There are a number of problems also, such as the “vote, orgasm vote” cluster. A number of tweets containing the word “vote” clusters around a tweet that says “I had an orgasm vote for me #Vinb”. Weak clusters like the Orgasm Vote cluster disappear when the ngram_range in the TfidfVectorizer is removed, defaulting the value to 1. This however then fails to pick up connections between words such as michael healy rae, fine gael, jackie crowe etc. Again, there are no right or wrong answers with clustering and I am pretty happy with the clusters I get.
I am happy that I was consistently able to get clusters covering the major topics on the night.
Cleaning the tweets was very important. A closer look at the tweets may indicate more cleaning that could be done, such as checking for the word “Healy-Rays” instead of “Healy-Raes”. Adding ngram_range=(1, 3) was a massive improvement and further tweaking of the TfidfVectorizer hyperparamaters, especially the max_features, may provide better results.
900 or so documents containing at max 140 characters are hard to cluster well, especially when there are so many topics and words which only appear once or twice.

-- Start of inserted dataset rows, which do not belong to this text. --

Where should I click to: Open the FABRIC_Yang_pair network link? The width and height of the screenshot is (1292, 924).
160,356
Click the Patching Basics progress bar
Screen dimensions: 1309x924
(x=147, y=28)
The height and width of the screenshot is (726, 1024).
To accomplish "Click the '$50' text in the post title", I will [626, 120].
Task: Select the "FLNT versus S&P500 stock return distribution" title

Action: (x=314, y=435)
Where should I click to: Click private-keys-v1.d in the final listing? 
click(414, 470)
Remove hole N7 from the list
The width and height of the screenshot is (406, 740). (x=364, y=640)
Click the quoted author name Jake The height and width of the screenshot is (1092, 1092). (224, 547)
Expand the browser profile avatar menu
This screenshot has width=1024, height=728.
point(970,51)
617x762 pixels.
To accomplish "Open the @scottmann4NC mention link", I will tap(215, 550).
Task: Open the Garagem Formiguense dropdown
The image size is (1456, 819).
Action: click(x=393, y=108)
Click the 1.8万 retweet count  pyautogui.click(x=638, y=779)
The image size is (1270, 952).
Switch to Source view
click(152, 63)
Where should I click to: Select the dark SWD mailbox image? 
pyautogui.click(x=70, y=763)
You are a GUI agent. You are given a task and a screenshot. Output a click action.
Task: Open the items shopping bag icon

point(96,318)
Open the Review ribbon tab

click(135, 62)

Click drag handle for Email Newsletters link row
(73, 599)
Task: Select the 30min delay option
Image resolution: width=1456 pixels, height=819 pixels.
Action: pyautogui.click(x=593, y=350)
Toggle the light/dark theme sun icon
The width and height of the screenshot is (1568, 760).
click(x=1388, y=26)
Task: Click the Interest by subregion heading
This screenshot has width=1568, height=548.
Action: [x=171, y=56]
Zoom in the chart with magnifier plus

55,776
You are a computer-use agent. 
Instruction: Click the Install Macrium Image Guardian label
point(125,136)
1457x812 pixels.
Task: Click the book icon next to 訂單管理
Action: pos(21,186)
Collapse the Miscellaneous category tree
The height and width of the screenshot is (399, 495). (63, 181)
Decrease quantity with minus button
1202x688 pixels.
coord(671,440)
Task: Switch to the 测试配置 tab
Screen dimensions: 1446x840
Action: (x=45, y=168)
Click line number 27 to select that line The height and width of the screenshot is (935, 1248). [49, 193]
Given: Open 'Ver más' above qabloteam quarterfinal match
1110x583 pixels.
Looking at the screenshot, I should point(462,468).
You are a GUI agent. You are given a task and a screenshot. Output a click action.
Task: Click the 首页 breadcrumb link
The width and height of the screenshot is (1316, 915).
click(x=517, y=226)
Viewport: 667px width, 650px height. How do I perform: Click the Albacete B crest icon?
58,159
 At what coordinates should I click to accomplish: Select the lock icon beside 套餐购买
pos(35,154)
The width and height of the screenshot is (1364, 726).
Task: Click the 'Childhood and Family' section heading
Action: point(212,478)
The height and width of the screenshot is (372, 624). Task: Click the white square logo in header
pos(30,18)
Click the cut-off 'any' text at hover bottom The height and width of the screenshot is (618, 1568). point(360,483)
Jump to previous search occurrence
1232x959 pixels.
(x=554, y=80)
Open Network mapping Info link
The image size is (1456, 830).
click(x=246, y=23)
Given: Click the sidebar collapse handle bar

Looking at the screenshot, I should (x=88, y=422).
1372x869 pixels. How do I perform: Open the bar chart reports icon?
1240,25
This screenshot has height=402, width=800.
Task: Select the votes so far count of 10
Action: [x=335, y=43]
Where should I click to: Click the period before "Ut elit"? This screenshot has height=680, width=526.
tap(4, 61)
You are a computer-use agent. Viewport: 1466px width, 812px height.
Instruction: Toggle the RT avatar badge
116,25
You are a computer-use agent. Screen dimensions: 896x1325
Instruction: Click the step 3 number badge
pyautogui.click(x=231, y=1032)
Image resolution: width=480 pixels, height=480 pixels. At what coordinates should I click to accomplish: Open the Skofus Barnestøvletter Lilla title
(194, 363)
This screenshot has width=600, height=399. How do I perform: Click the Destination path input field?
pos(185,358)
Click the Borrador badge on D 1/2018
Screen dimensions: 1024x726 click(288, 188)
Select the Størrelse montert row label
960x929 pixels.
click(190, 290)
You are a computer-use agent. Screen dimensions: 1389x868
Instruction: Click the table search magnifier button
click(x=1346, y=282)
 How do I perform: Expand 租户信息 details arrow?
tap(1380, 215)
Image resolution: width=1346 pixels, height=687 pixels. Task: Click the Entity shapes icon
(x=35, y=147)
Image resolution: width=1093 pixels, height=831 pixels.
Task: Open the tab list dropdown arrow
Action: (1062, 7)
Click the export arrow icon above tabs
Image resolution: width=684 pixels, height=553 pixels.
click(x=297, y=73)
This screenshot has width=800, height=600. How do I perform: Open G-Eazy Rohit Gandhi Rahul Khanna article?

But considering this I am still pleased with the ability to pick out two Healy-Rae clusters, a post office cluster, a health cluster and a Martin Ferris cluster as these were some of the big issues on the night of the debate.
The twitter machine is dark and full of terrors.
*I ran a brief Word2Vec script but there were too few commonly occurring words to get any solid results. There was a strong correlation between “Kerry” and “healy” and there was also a strong connection between “rae” and, you guessed it, “hat”.